文档介绍:住院病历质量评价标准牛建华
根据《病历书写基本规范》要求,按照山西省卫生厅组织编写的2010版《病历书写规范》,结合2009年卫生部全国病历展评的标准、2010医院等级评审标准和新近出台的相关法规,特制订本考核标准。
一、考核内容及分值:
1、病案首页10分
2、入院记录20分
3、病程记录50分
4、出院记录10分
5、辅助检查及医嘱5分
6、书写基本要求5分
合计100分。
二、考核项目及扣分标准(见附表)
三、《住院病历书写质量评估考核标准》
说明
(一)、《评估考核标准》的制定原则:
1、严格执行法律法规
2、遵循医学伦理
3、培养临床医师的临床思维
(二)、《评估考核标准》的特点
1、突出三级医师职责,加强各级医师对病历书写的责任。
2、适用于数字化管理,可以进行计算机网络传输,能够与医院信息管理系统连接。
3、符合病历书写质量监控医师的工作习惯和工作程序,具有可操作性。
(三)、《评估考核标准》的设计
1、评估规则:
(1)单项否决
将法律、法规及卫生行政管理部门各项规定中对病历书写明确提出的项目为单项否决的内容,使各级医师真正认识到病历书写在这些方面是不可以被忽视的,对于已经出现的违法、违规事实,应加大行业管理力度。
单项否决仅作为对一份不合格病历处罚的规则之一,不会影响因病历书写质量问题而产生的医疗纠纷事件的依法处理,仅限于对行业内部的管理。
(2)重要项目
有些项目的缺陷直接影响了临床医学记录的完整,不能客观地反映疾病的发生、发展及诊断、治疗的过程。会对病人的医疗或费用造成某些方面、不同程度的影响,有碍于医院的名誉,不利于医师的培养,甚至对社会带来不良后果,可能由此承担法律、法规及卫生行政管理部门规定中所涉及的责任。在出现这些缺陷时,将在处罚中占有相当的权重。以此使各级医师警觉,约束自己的医疗行为,对重要的评估项目应给以重视。
(3)非规范化书写
这一部分是指不规范的书写或书写中存在缺陷及空项/漏项等。出现这类问题,虽然在整体上没有明显的影响,但是不符合病历标准化评估规则、规范化的书写要求,造成信息不全、信息中断、信息丢失或信息不准确。有损于医院管理的严谨性和科学性。因此,凡是病历中要求的项目必须认真准确填写,不得空项、漏项。
在项目设计上这一部分没有细化,主要
考虑到这一部分涉及内容较多,而且有些新的内容和问题可能随时出现。为避免内容过多、过细,而新的问题出现时又难以归属而影响评估,因此未规定具体内容,目的是方便质量监控医师操作。
2、结构设计:
根据病历的基本书写顺序而进行的内容结构设计,基本符合质量监控医师的工作习惯,同时便于计算机管理。内容包括:
(1)、住院首页;(2)、入院记录
(3)、病程记录;(4)、 手术记录
(5)、出院记录
3、用于住院病历终末质量评估时:
(1)、先用单项否决的方法进行筛选,如病历中存在单项否决所列项目之一者,为不合格病历,不再进行病历质量评分。
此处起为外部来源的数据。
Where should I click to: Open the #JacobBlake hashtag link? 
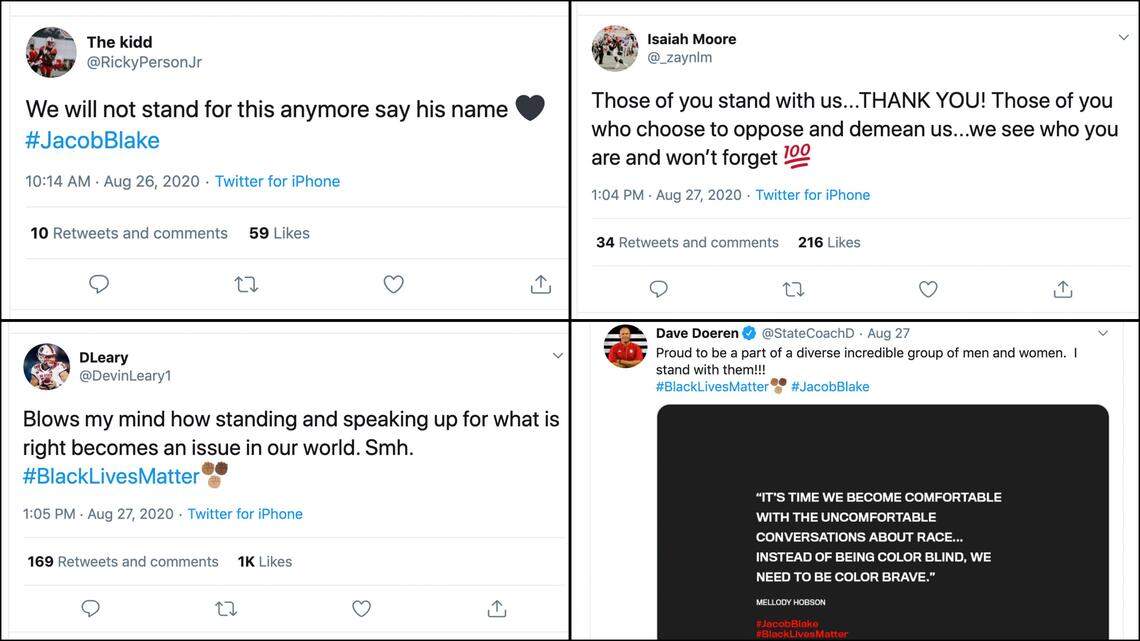coord(91,140)
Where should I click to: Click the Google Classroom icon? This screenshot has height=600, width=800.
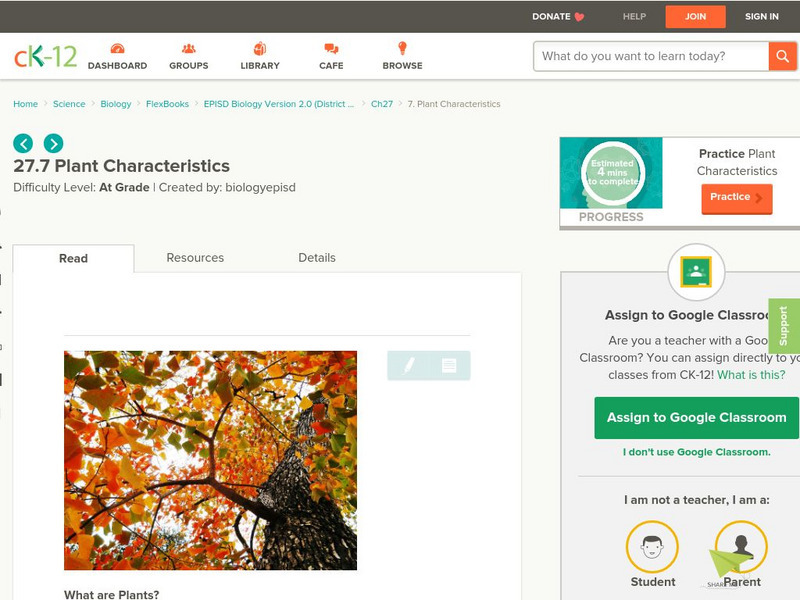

(2)、经单项否决筛选合格的病历,按照评估标准进行质量评分。
(3)、对每一书写项目的扣分采取累加的计分办法,最高不得超过本书写项目的总分值。如:病程记录部分总分值50分,在病程记录部分扣分累计最高应为50分,不得超过该分数。
(4)、总分值为100分,≥75分为合格病历;<75分为不合格病历。
(四)、各项说明:
1、单项否决:
将法律、法规及卫生行政管理部门相关规定中对病历书写提出明确要求的内容为单项否决的项目,也是病历书写的最基本要求,各级医师必须做到。
单项否决仅作为对一份不合格病历处罚的规则之一,仅限于对行业内部的管理。